Friday, July 6, 2012

A symposium on behavior change at the European College of Sport Sciences annual meeting

The last couple of days the European College of SportS Science met in Bruges for its annual meeting. Most of the program is indeed dedicated to science on sport and exercise, but there is also interest in physical activity and health. Related to the latter, Prof. Stuart Biddle of Loughborough University organised a symposium at the meeting on behavior change regarding physical activity and sedentary behaviors. I provided a talk on the determinants of physical activity behavior first. Then Prof Ilse de Bourdeaudhuij presented her research on the Ghent 10,000 steps program - an intervention to promote daily physical activities, promoting accumulation of the equivalent of at least 10,000 steps per day, and then Prof. Biddle presented his work on the Sedentary Time ANd Diabetes (STAND) project. The 10,000 steps Ghent studies are very impressive. Prof de Boudeaudhuij and her colleagues have studied the effects, the reach, implementation and adoption and have explored the cost effectiveness of this intervention, all with quite impressive outcomes. The program has been widely adopted and is a positive example of evidence-based promotion of physical activity.

Wednesday, July 4, 2012

Fatigue mediates the relationship between physical fitness and quality of life in cancer survivors.

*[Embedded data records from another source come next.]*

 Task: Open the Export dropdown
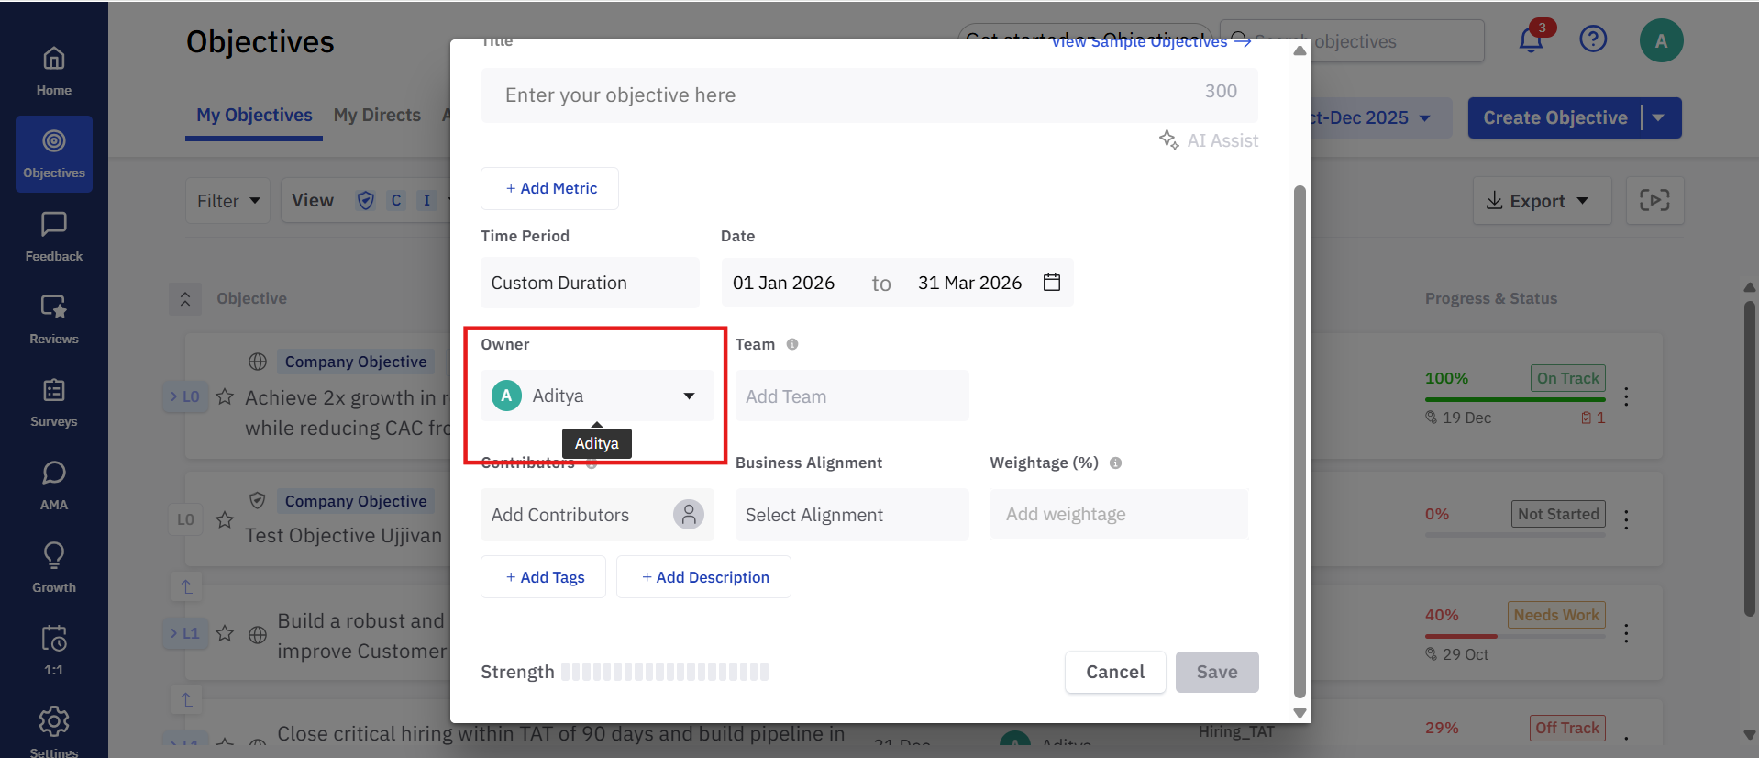tap(1541, 201)
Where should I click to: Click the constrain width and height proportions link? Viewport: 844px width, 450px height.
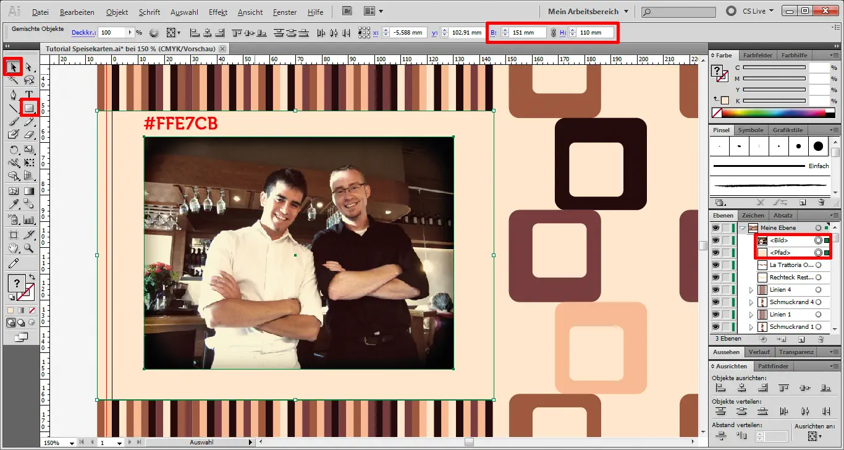pyautogui.click(x=554, y=32)
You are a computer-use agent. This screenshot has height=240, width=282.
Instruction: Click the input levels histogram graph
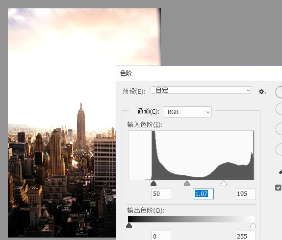(x=191, y=155)
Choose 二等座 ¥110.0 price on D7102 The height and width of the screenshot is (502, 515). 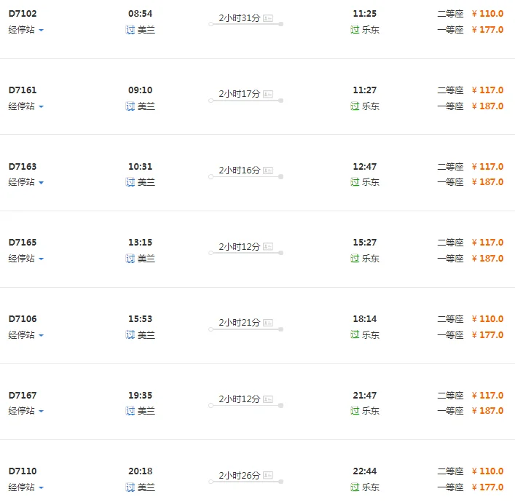point(487,14)
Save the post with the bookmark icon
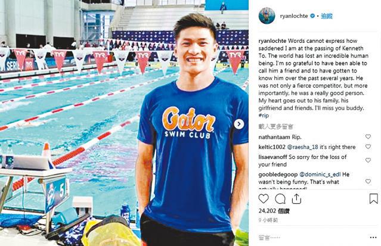Viewport: 381px width, 246px height. [x=373, y=198]
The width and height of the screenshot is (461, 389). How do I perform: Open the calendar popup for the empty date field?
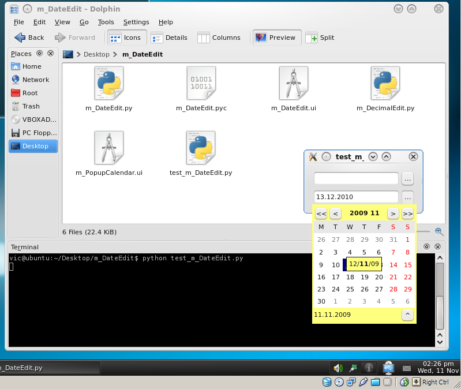tap(407, 178)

In a study just published in the Journal of Science and Medicine in Sports, with Dr. Laurien Buffart as first author, we aimed to investigate whether fatigue mediates the association between physical fitness and quality of life in cancer survivors, i.e. to explore if cancer patients who are physically more fit have higher quality of life because of reduced fatigue .
We used data from an intervention study. The intervention was an 18-week exercise program for cancer patients consisting of high-intensity resistance and interval training. We assessed physical fitness - peak oxygen uptake and peak power output - self-reported fatigue and quality of life. 
We found significant associations between changes in physical fitness and global quality of life, between physical fitness and fatigue, and between fatigue and global quality of life. General fatigue strongly mediated the positive association between physical fitness and quality of life; our analyses further indicated that physical aspects of fatigue were stronger mediators than mental aspects.